----- INPUT MATERIAL

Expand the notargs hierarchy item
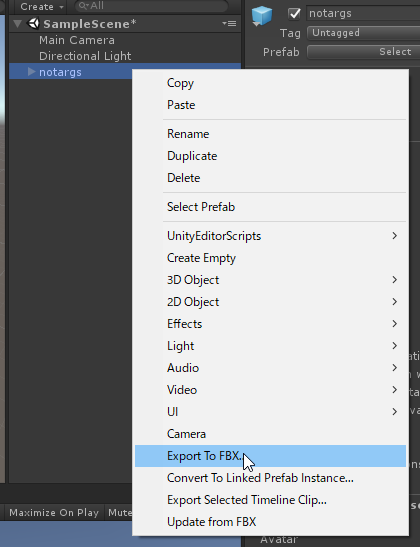420x547 pixels. pos(31,72)
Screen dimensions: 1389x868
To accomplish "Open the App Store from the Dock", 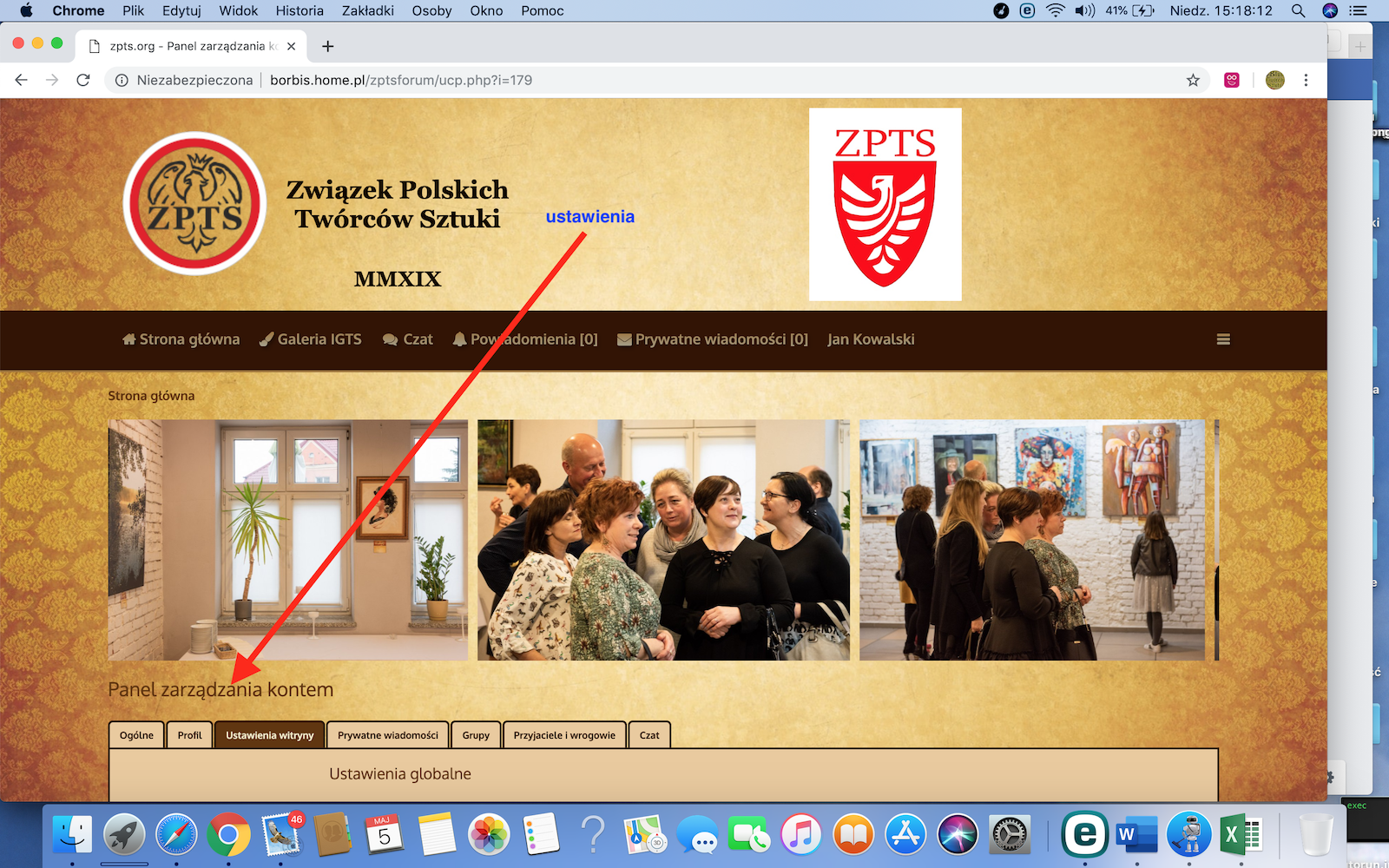I will coord(905,835).
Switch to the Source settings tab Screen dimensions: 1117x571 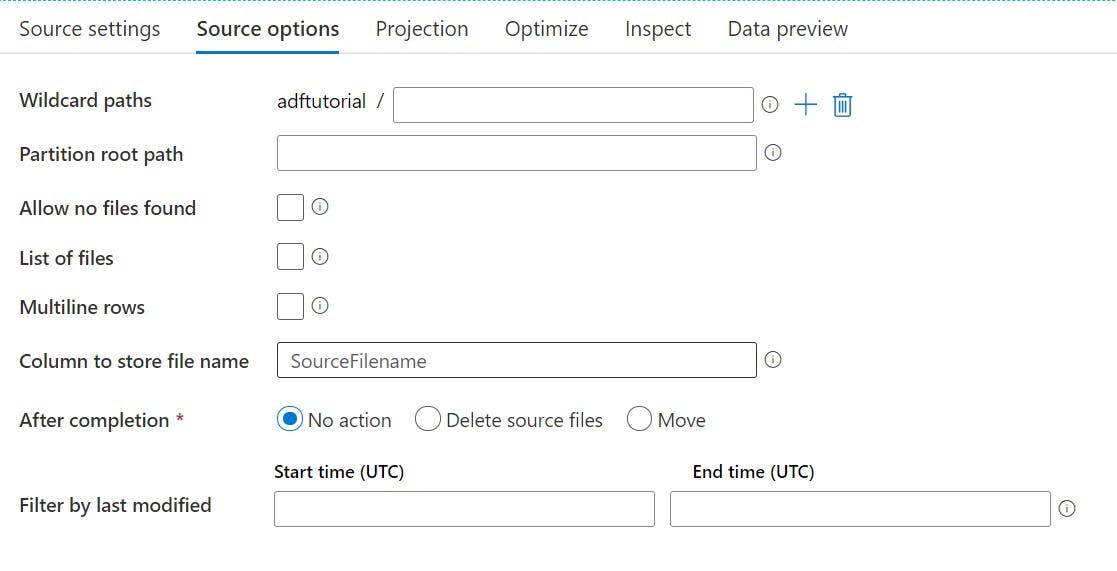[x=90, y=29]
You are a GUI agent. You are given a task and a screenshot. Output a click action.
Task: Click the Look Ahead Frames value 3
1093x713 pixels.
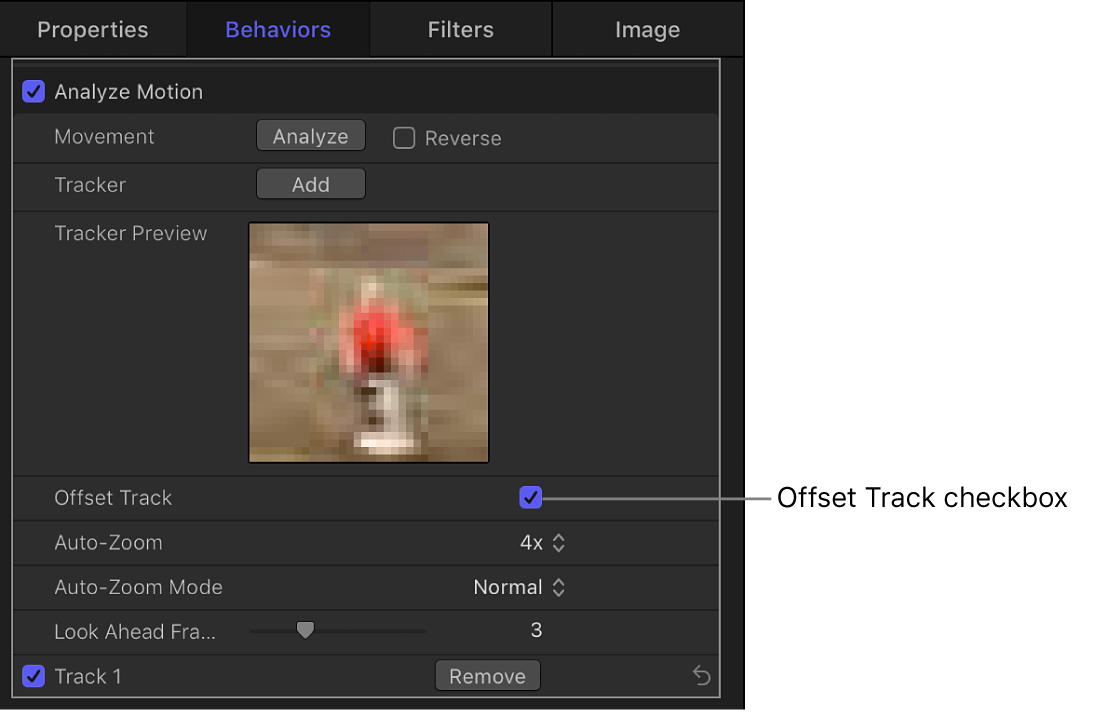coord(536,630)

----------

=== WHAT TO DO ===
Find the line containing "Task: Click the Look Ahead Frames value 3", then extract it and every line after it to the end of the data above, exactly and nothing else, without pictures.

=== WRITTEN SOLUTION ===
Task: Click the Look Ahead Frames value 3
1093x713 pixels.
coord(536,630)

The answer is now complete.